I want to give a special shout-out to David McBride. I have been fortunate enough to speak with Mr McBride at a number of public appearances—as I know my colleague Senator Shoebridge has—particularly around the ongoing political persecution of Australian citizen Julian Assange, a Walkley Award winning journalist who is being prosecuted by the US government. They're seeking his extradition for publishing classified documents—documents that disclose war crimes, corruption, fraud and significant bad behaviour. I would like to make that shout-out to David McBride. He has shown a lot of courage. It wouldn't have been an easy thing to do, as I know from my personal relationship with Andrew Wilkie, the member for Clark in the other place, who blew the whistle on the BS around weapons of mass destruction that was used to take us into an illegal and immoral war in Iraq. I remember, at the time, Andrew Wilkie was essentially being threatened with life in jail for espionage or treason for doing something that he felt was morally right. It has actually turned out that he was right: there were no weapons of mass destruction. We were taken to a war that has killed millions and caused massive disruption across the Middle East on the basis of a massive deception. His courage should be applauded, as should David McBride's.

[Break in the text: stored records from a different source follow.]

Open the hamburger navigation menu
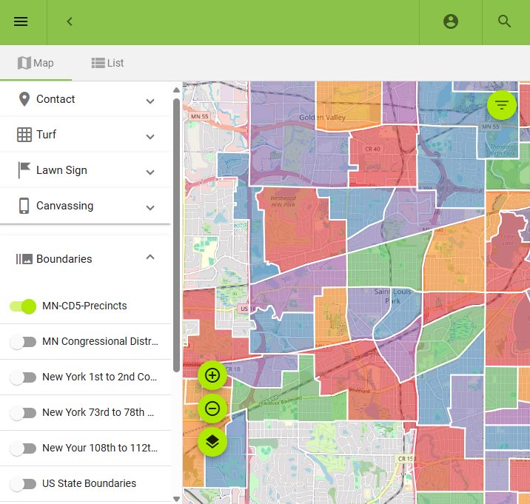Viewport: 530px width, 504px height. click(x=21, y=21)

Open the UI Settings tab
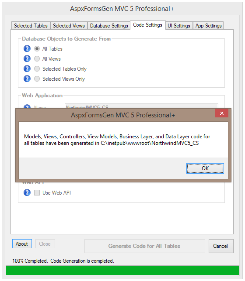179,26
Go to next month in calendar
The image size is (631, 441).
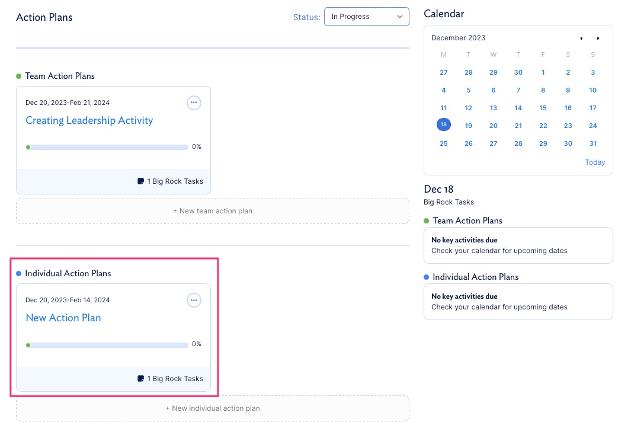pos(598,39)
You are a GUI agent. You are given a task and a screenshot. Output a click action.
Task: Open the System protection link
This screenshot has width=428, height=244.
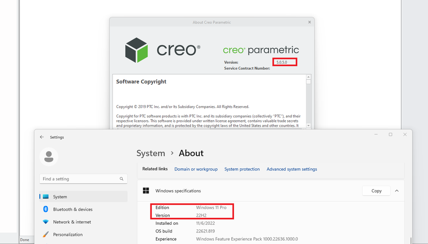coord(242,169)
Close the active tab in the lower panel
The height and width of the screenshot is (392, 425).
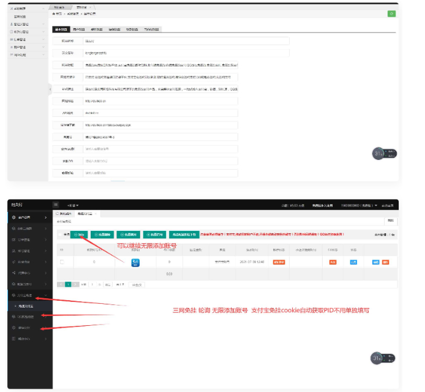[x=95, y=213]
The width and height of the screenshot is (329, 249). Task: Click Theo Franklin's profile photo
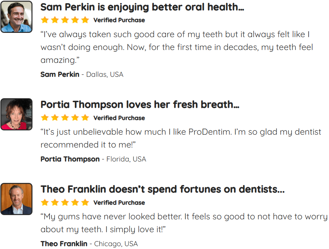16,199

I understand David McBride's trial is not going to be held until November this year, and even that's not necessarily set in concrete. It is over four years since charges were brought against David McBride. The trial, when it happens—if it happens—is expected to last for up to three weeks. But this has been hanging over his head since he was arrested at Sydney airport, after returning home from Spain in September 2018. He's accused of leaking classified Defence information to three senior journalists at the ABC—who, by the way, had their offices raided and searched—and also to Fairfax Media newspapers. The material that he leaked formed the basis of the Afghan Files, which led to a 2017 ABC expose revealing allegations of misconduct by Australian special forces in Afghanistan, including possible unlawful killings. As I mentioned earlier, there has now been a conviction in relation to this. The disclosures also led to the much-publicised Federal Police raid on the ABC's offices in 2019.

David McBride has pleaded not guilty to five charges, including the unauthorised disclosure of information, theft of Commonwealth property and breaching the Defence Act. As I mentioned earlier, it's just hypocrisy for us, as members of parliament, to be coming in here, passing laws and talking about the need to protect whistleblowers while we are so actively persecuting a high-profile whistleblower who believed deeply that he was doing the right thing. How can it not be in the public interest to be releasing information about possible or probable war crimes by Australian Defence personnel? We can't point the finger at other countries when we treat whistleblowers in this country like that. As Kieran Pender, a lawyer at the Human Rights Law Centre, said:

This case should never have commenced; but it is not too late for the Attorney-General, @Mark DreyfusKCMP, to end it. Rather than prosecuting whistleblowers, the govt should get on with fixing whistleblowing law—

Like we're doing today—

and ensuring accountability for Australia's wrongdoing in Afghanistan.